Contact Us
News

Meet Welcome Wilson Sr., A Man Who Got 'In On The Ground Floor' Of Houston In 1946

Placeholder
Welcome Wilson Jr. and Sr. at Bisnow's Houston State of the Market 2018

Welcome Group Chairman Welcome Wilson Sr.'s career in local real estate began in the 1950s and he is active to this day. When asked about turning 90, Wilson joked that it "isn't all bad — everything I buy comes with a lifetime guarantee."

Wilson keynoted Bisnow's Houston State of the Market event, in the form of an interview conducted by his son, Welcome Group President and CEO Welcome Wilson Jr. 

Wilson recalled first coming to Houston in 1946 when he attended the University of Houston.

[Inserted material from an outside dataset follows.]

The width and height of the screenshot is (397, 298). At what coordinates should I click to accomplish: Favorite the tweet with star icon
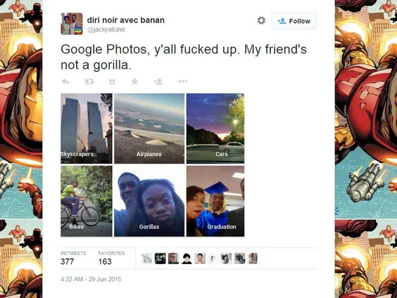coord(134,81)
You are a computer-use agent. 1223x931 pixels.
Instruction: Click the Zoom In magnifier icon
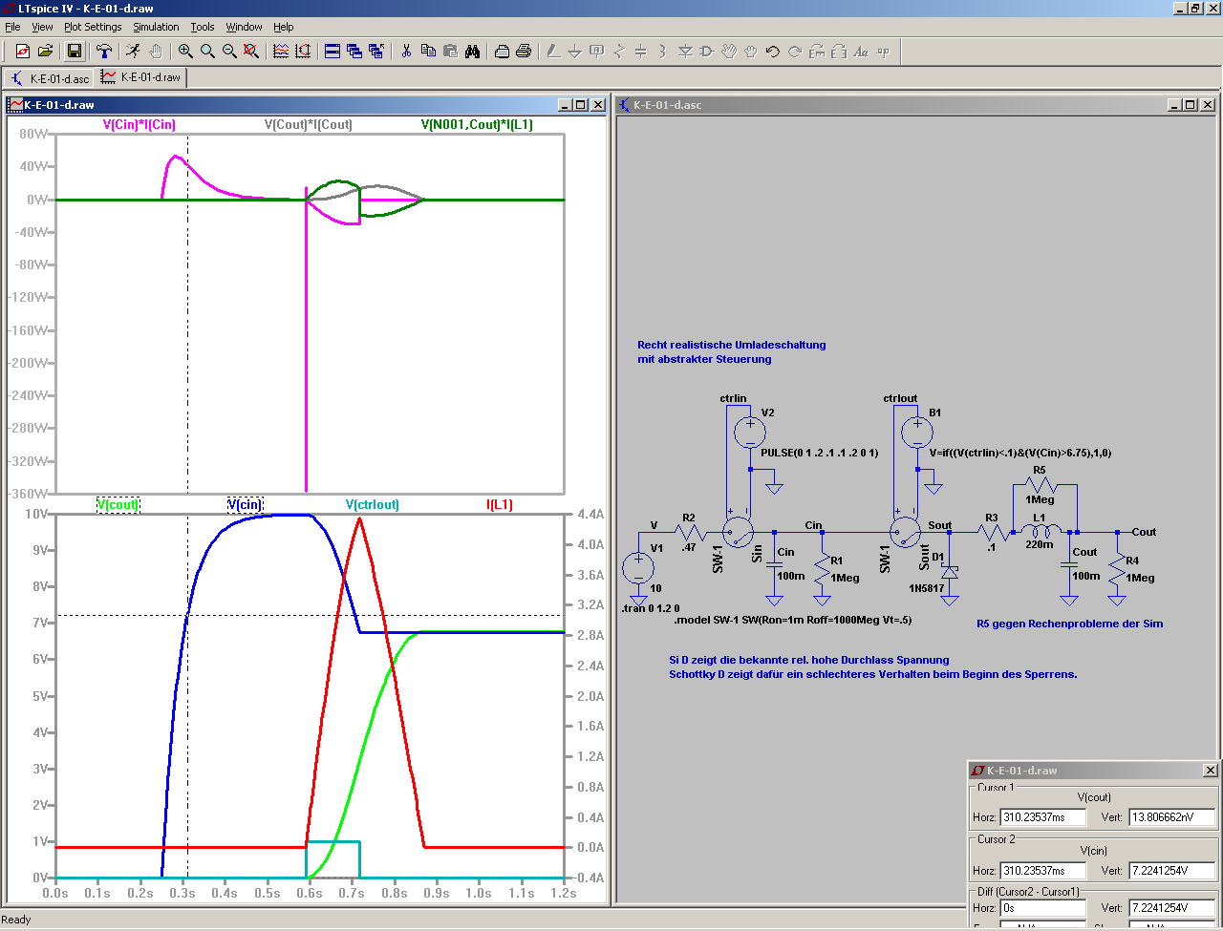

"My father believed Houston was going to be business capital of the country someday, and he wanted my brother Jack and I to get in on the ground floor," Wilson said. "Houston had 600,000 people then. Now there are more than 6 million. My father was right."

Wilson originally aspired to be an oilman, but was inspired by Bob Smith, an oilman who owned 20,000 acres in 30 locations in the Houston area, to begin a career in real estate, besides serving stints in the Eisenhower and Kennedy administrations, overseeing civil defense for a large part of the country.

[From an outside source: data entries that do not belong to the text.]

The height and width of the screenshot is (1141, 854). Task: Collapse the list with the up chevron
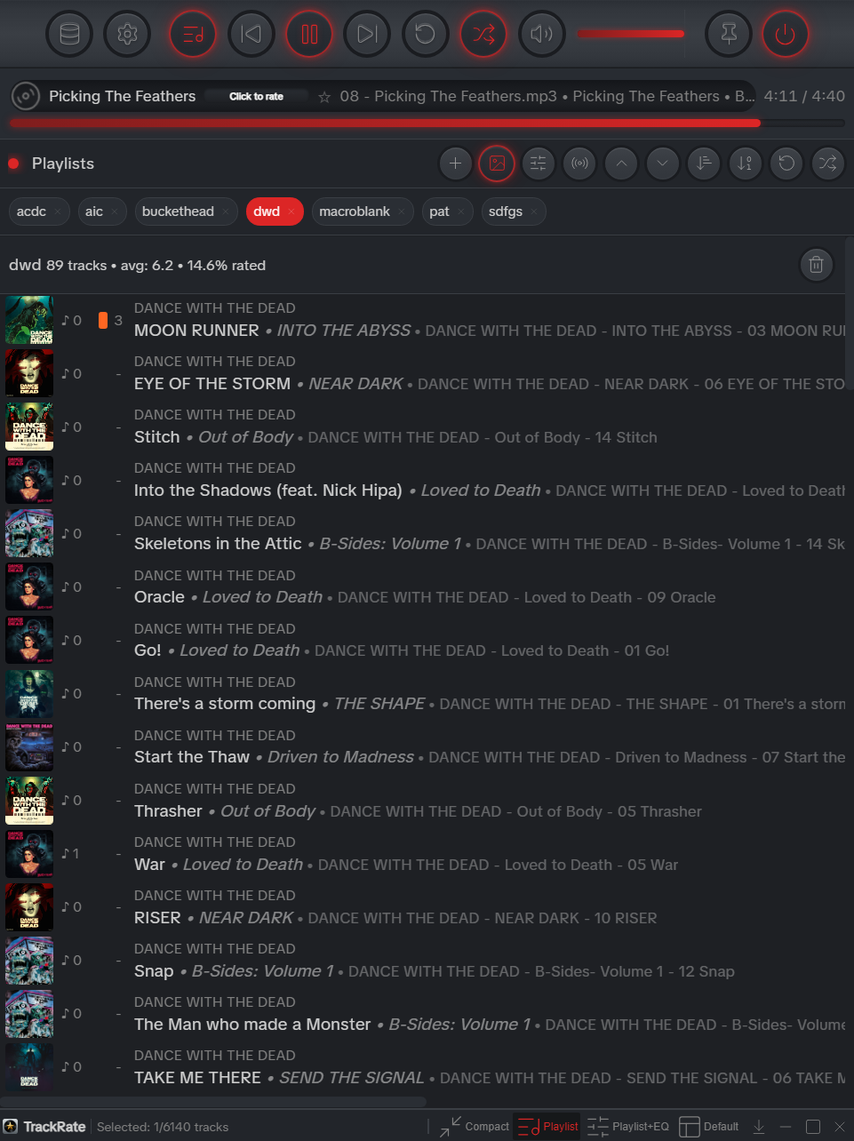pos(620,164)
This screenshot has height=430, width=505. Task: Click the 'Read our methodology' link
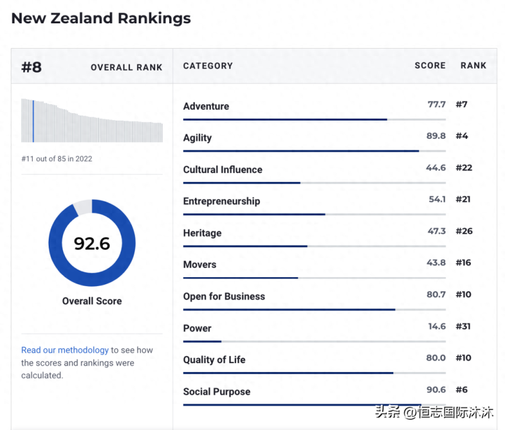click(x=65, y=350)
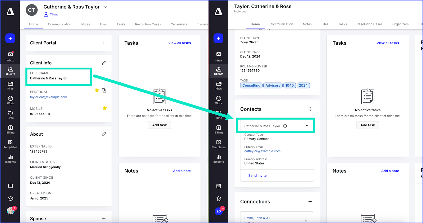Click the minus circle beside Catherine & Ross Taylor contact
This screenshot has width=423, height=223.
(285, 126)
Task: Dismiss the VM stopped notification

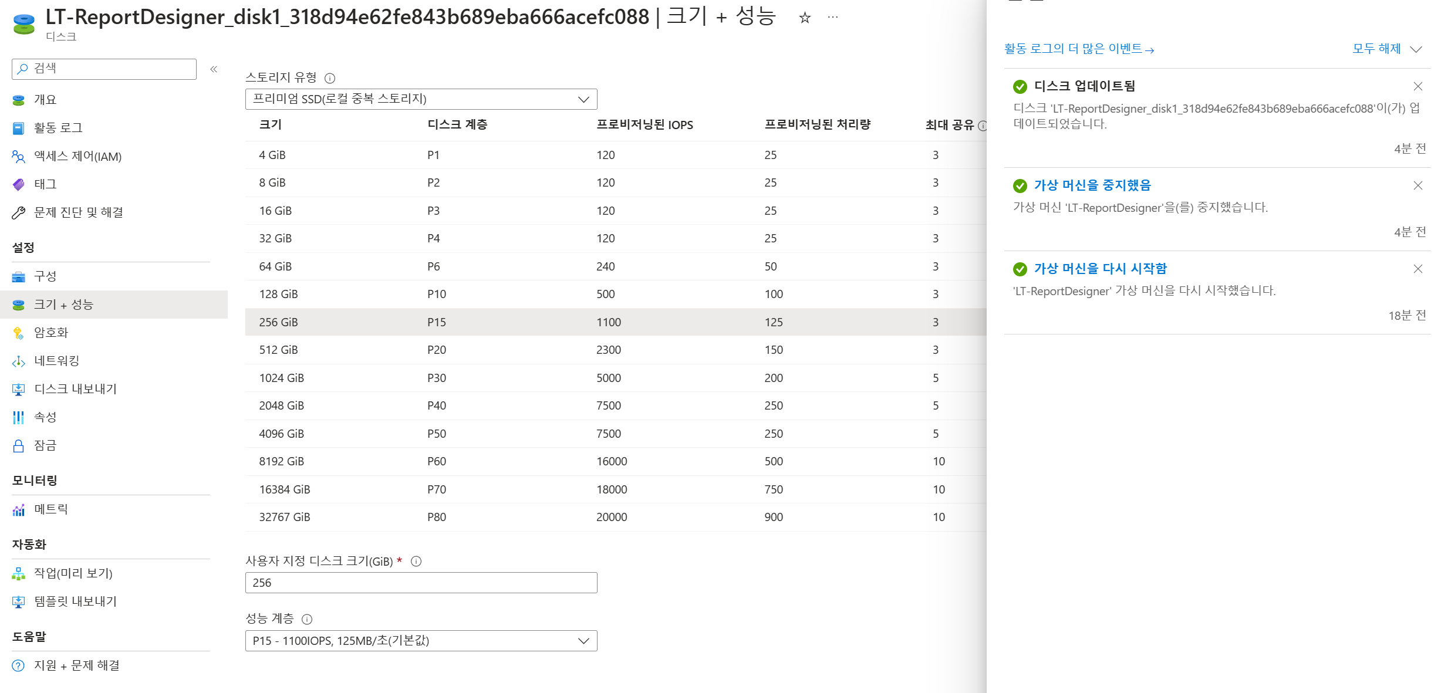Action: click(1418, 186)
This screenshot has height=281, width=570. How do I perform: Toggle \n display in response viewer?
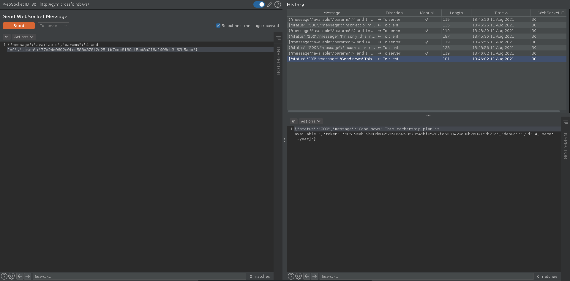[x=293, y=121]
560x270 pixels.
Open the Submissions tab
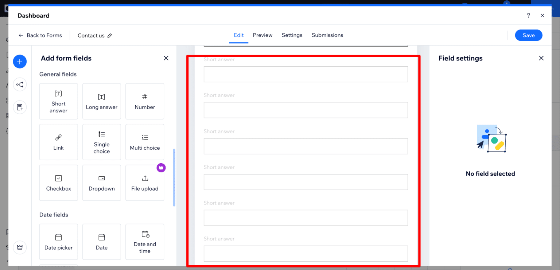[327, 35]
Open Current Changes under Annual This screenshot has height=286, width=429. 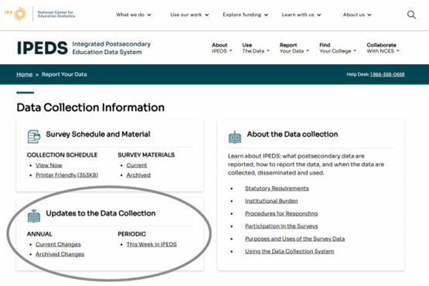point(58,244)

"My first project was Jamaica Beach in Galveston in 1956," Wilson said. "Bob Smith sold the land to me, and co-signed my loan to put in streets and utilities. Of course, I made all the mistakes first-time developers make."

Wilson went on to be the developer of Tiki Island in Galveston County, and eventually developed 8,000 home sites in four counties in Texas. 

But he said he knew he wanted to expand into other kinds of real estate, and over the decades has been a developer of apartments ("when I stared, we never heard the term multifamily," he said), retail centers, office buildings and a hotel, the fifth Marriott Hotel ever built, in 1965.

More recently, he has been the developer of a significant amount of industrial property. The Welcome Group owns 80 manufacturing and other industrial facilities in Texas comprising about 3.5M SF. 

Wilson serves on the board of directors of the Greater Houston Partnership, which he lauded as an organization that "deals with problems head on," and was on on the board of regents, and then chairman of the board, at the University of Houston, which has progressed to be a Carnegie Foundation Tier One school under the leadership of Renu Khator. Only 115 universities of the country's 4,700 institutions qualified for that designation.